Dans son intervention au Sommet mondial sur le Développement social, à Copenhague en 1995, Son Eminence le Cardinal Angelo Sodano, Secrétaire d'Etat, déclara : "Le Saint-Siège a avancé et appuyé plusieurs propositions pour protéger les femmes et les enfants contre l'exploitation, le trafic des êtres humains et des coutumes cruelles et humiliantes. Le Saint-Siège a aussi adressé un appel en vue de favoriser la reconnaissance sociale et économique du travail non rémunéré accompli par les femmes" (cf. n° 9).

Nous nous trouvons en face d'un immense défi. Et comme le déclara le Pape Jean-Paul II, la solidarité "n'est pas un sentiment de compassion vague ou d'attendrissement superficiel pour les maux subis par tant de personnes proches et lointaines. Au contraire, c'est la détermination ferme et persévérante de travailler pour le bien commun, c'est-à-dire pour le bien de tous et de chacun parce que tous nous sommes vraiment responsables de tous" (Lettre encyclique Sollicitudo rei socialis, n° 38, publiée pour le 20ème anniversaire de l'Encyclique Populorum progressio). 

4. Vous êtes à peine rentré de deux rencontres continentales qui se sont déroulées à Bogotà, en Amérique latine : l'une sur la pastorale des migrations, et l'autre sur la pastorale du tourisme.
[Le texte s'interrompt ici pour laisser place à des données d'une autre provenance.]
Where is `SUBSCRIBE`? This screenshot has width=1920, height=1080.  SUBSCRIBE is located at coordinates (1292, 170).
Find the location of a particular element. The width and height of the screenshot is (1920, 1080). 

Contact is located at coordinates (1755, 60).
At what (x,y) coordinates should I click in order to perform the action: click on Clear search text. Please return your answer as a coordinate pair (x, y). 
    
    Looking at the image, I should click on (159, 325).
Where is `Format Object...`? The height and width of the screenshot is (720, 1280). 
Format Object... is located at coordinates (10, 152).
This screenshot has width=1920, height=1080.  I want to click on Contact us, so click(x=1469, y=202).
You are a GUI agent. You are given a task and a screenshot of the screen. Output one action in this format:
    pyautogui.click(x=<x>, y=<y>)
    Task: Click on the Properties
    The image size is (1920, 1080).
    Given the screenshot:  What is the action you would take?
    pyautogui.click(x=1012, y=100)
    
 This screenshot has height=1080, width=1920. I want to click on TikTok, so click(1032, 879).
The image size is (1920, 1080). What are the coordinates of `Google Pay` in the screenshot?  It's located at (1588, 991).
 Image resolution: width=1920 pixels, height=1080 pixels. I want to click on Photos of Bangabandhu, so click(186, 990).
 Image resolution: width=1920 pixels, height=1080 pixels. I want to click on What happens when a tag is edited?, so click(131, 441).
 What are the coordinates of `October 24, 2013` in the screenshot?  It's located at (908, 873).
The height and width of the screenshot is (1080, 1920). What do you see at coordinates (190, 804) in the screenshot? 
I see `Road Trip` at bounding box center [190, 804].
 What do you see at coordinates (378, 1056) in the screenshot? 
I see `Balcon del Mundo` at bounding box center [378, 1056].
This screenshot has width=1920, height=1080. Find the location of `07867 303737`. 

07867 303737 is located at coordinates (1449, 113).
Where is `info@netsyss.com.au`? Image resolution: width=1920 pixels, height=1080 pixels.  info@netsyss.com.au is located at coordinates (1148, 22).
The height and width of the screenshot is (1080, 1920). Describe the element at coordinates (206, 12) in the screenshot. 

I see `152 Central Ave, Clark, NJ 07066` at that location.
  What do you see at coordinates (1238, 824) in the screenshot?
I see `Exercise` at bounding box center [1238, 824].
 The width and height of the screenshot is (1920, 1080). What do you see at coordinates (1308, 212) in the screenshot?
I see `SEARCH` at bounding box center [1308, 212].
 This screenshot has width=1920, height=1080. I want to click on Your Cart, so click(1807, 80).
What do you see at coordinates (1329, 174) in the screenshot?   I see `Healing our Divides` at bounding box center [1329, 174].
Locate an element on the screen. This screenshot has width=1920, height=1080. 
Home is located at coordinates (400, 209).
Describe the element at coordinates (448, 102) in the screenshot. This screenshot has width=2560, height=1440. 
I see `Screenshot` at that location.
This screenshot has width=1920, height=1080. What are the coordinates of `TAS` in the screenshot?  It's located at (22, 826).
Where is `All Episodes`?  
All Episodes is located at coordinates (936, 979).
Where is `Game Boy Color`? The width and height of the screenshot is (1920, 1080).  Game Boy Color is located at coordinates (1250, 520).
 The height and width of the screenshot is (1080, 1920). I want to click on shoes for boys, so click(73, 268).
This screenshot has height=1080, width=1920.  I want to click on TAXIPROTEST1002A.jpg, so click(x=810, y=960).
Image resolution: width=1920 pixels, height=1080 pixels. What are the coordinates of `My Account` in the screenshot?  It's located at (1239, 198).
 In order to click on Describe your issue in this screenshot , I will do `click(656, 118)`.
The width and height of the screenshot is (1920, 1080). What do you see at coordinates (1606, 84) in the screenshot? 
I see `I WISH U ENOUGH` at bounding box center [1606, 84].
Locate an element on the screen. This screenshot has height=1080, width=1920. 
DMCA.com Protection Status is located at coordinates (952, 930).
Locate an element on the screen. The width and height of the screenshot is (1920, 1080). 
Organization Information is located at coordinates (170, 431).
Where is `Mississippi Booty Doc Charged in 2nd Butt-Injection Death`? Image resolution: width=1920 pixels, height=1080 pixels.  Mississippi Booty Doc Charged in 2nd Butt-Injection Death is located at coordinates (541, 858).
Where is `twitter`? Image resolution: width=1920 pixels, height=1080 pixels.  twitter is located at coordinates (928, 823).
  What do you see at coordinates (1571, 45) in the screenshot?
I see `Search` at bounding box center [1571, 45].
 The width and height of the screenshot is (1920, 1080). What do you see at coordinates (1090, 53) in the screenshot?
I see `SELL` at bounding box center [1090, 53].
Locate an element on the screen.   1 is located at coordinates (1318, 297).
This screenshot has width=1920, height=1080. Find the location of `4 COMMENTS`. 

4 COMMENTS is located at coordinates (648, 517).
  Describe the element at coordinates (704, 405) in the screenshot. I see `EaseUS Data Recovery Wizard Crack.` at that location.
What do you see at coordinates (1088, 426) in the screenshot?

Y a-t-il un lien entre ce dont vous avez fait l'expérience là-bas et notre interview?

Bien sûr, car à Bogotà aussi, en Colombie, il a été discuté - entre autres - des moyens pour prévenir et palier le terrible drame de la traite des êtres humains, un phénomène actuellement en expansion dans le monde ; il a été discuté également de la pastorale de la libération des femmes de la rue et des enfants victimes d'abus, emportés par le fleuve boueux de la vente forcé de leur corps. En Amérique latine aussi, il y a des corrupteurs et des commerçants du sexe, aussi bien dans le domaine touristique que dans celui des migrations. Il est donc nécessaire que l'opinion publique et la conscience de l'humanité donnent le coup de rein nécessaire pour pouvoir dépasser la barre, placée toujours plus haut, de ce nouvel esclavage qu'est la traite des êtres humains.